突然降りかかる”連帯納付義務”という不幸!

 相続税法には”連帯納付義務”があり、被相続人(亡くなった方)から相続で財産をもらった相続人は互いに連帯して相続税を納付する義務を負わせています。
◆ ”連帯納付義務”では、相続税に利息まで負担させられる!
 「他の相続人が期限内に相続税を未納」なら、その相続人の相続税にプラスして利子税(利息)まで納付が必要です。また、これらを納付する際は物納や延納は認められませんので、最悪、財産の差押えリスクもあることから、大変やっかいな制度といえます。

◆ 財産があっても、なぜ納付できない!?
 素朴な疑問として、少なくとも相続税の2倍以上の財産を相続しているのに、相続税が納付できないとはいったい”なぜ”? 実は、つぎのようなケースが考えられるのです。
● 多額の借金を抱えている相続人のケース
 分割協議後に相続財産を処分して借金返済に充て、相続税の納税資金に事欠くケースです。このケースで”連帯納付義務”を負わせられることが最も多く、問題となっています。兄弟でも信用できませんね。
● 相続財産が換金できにくい財産ばかりのケース
 立地条件の悪い土地・建物、貸地などの不動産や自社株など、すぐに換金できない財産を多く相続したケースでは、期限内納付ができずに放置していれば他の相続人に”連帯納付義務”が生じてしまいます。
 ※本人が申告時に延納の許可や物納をしていれば”連帯納付義務”は避けられます。

● 分割協議が整わないケース
 相続人間で遺産分割協議がまとまらずに納付期限が過ぎてしまえば、”連帯納付義務”がついて回ります。
 また、相続税での恩典(特例措置)は「遺産分割協議の成立を前提」としており、仲違いして納付期限までに分割協議が整わなければ、つぎのようなリスクが生じて相続人全員が不利益を被ることに。
 ★ 相続税が増えるリスク!
  配偶者の税額軽減や小規模宅地の評価減(8割減)の特例などが受けられず、相続税が増える結果に。
 ★ 相続財産の売却や預金引出しも困難に!
  未分割のまま相続争いが続けば、他に多額の財産がない限りは納付できない状況に陥ります。
  他の相続人に”連帯納付義務”が生じることになります。

”連帯納付義務”から逃れるには?

● 法的に認められる逃れる手段
 ”連帯納付義務”から逃れる手段といっても、つぎのようなケースに限られ、相続人が何とかできるというものではありません。
 ★ 申告期限から5年を経過し、税務署から通知(連帯納付義務)をまだ受けていないケース
 ★ 相続税の納税の猶予を受けているケース
 ★ 延納の許可を受けているケース
● ”連帯納付義務”につきあわずに済ませるには
 相続人が他の相続人の相続税を負担させられないようにする最善の手段は、相続税の申告と一緒に「全員の相続税を、相続人代表者がまとめて預金から納付する」方法です。
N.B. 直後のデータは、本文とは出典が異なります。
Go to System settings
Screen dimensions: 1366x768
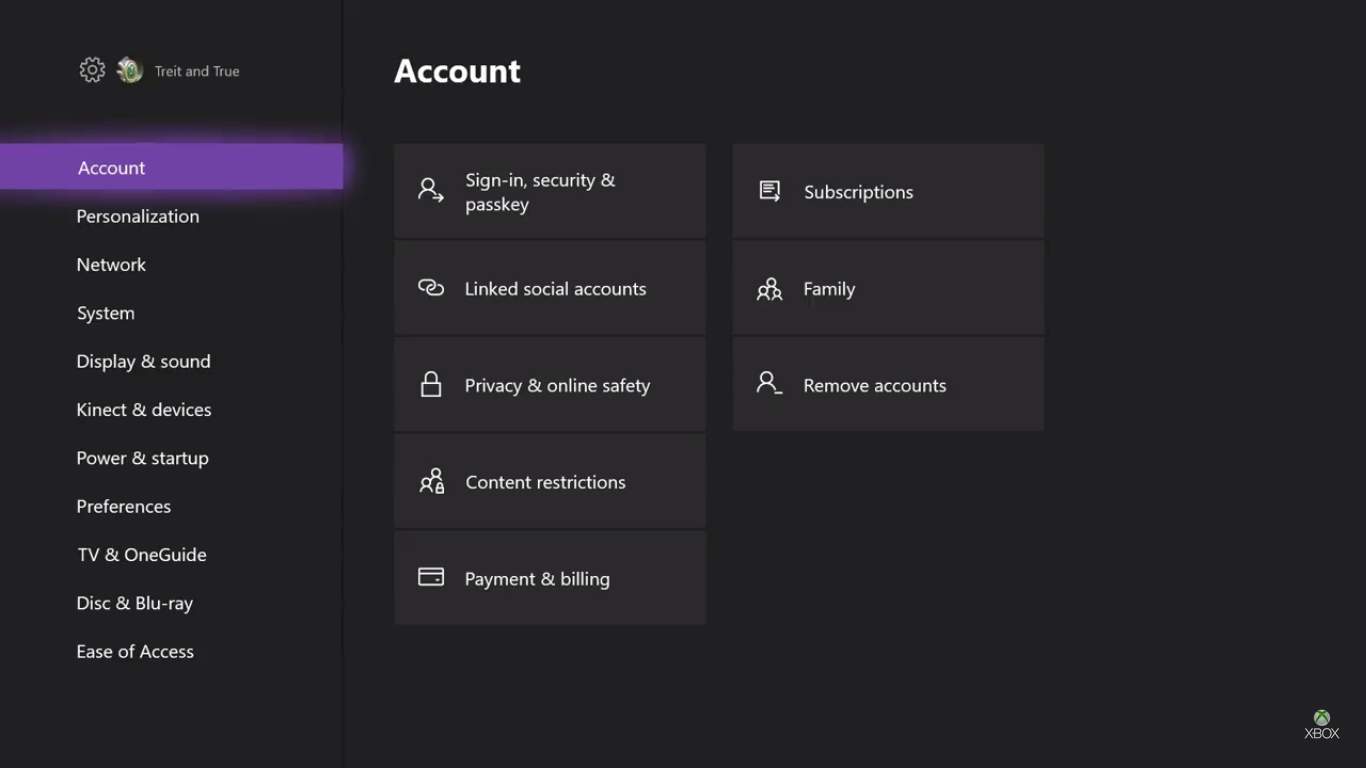tap(105, 313)
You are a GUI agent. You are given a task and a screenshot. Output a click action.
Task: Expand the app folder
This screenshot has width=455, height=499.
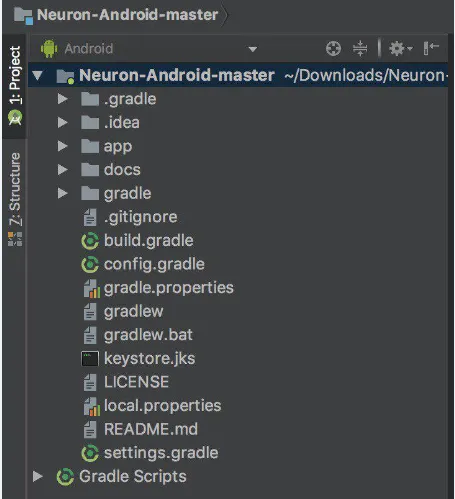tap(62, 146)
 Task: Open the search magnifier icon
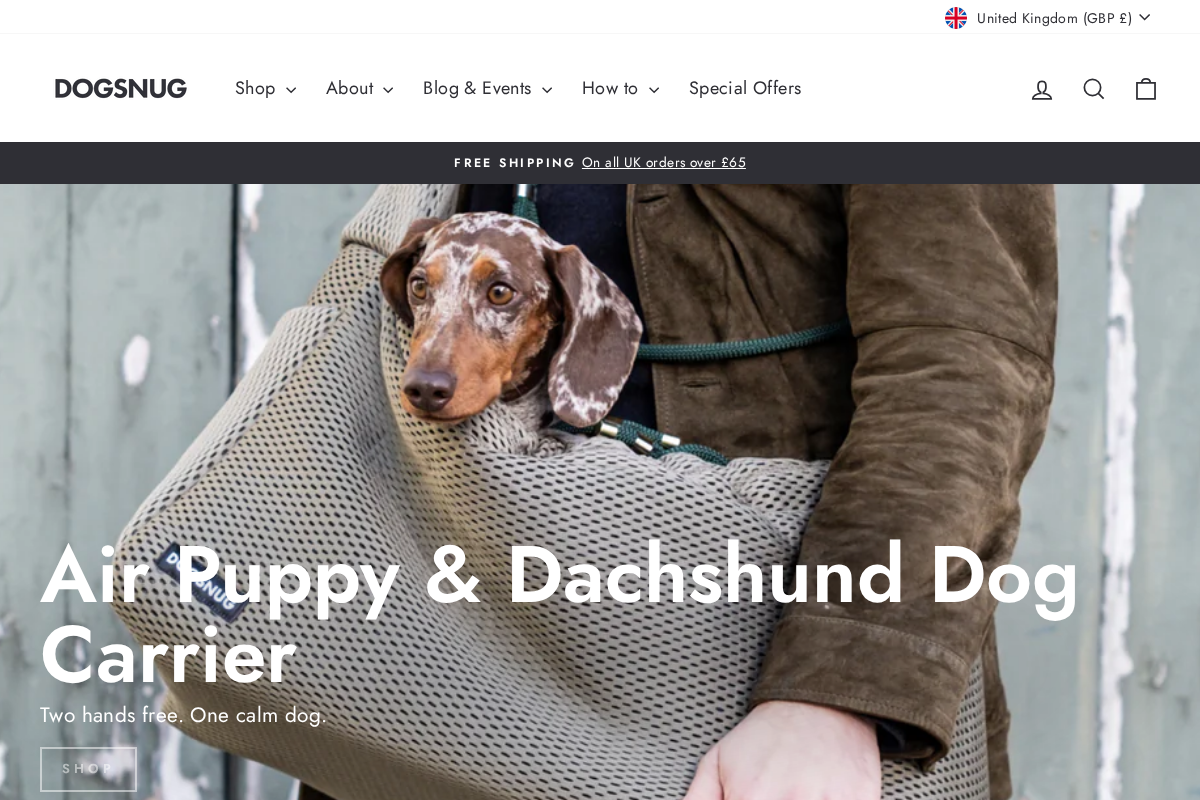pyautogui.click(x=1094, y=89)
特に借金漬けの相続人がいる場合は、自分で納付させずに、相続財産から相続人代表者が納付しない限り、不安の解消はできません。
 大切な点は、自分が納付すれば”ハイ!おわり”ではなく、他の相続人の経済状況にも目を配り、分割する財産の組替えや代償分割の活用など、相続人全員で円滑な相続を心がけることとなります。また、節税対策に長けている専門家でも、こうした点まで配慮して相続アドバイスができる専門家は少ないようです。親御さんが健在な間に、相続人間のトラブルを防げるような対策を講じておくことこそが、財産を遺す親の責務と考えておきたいものです。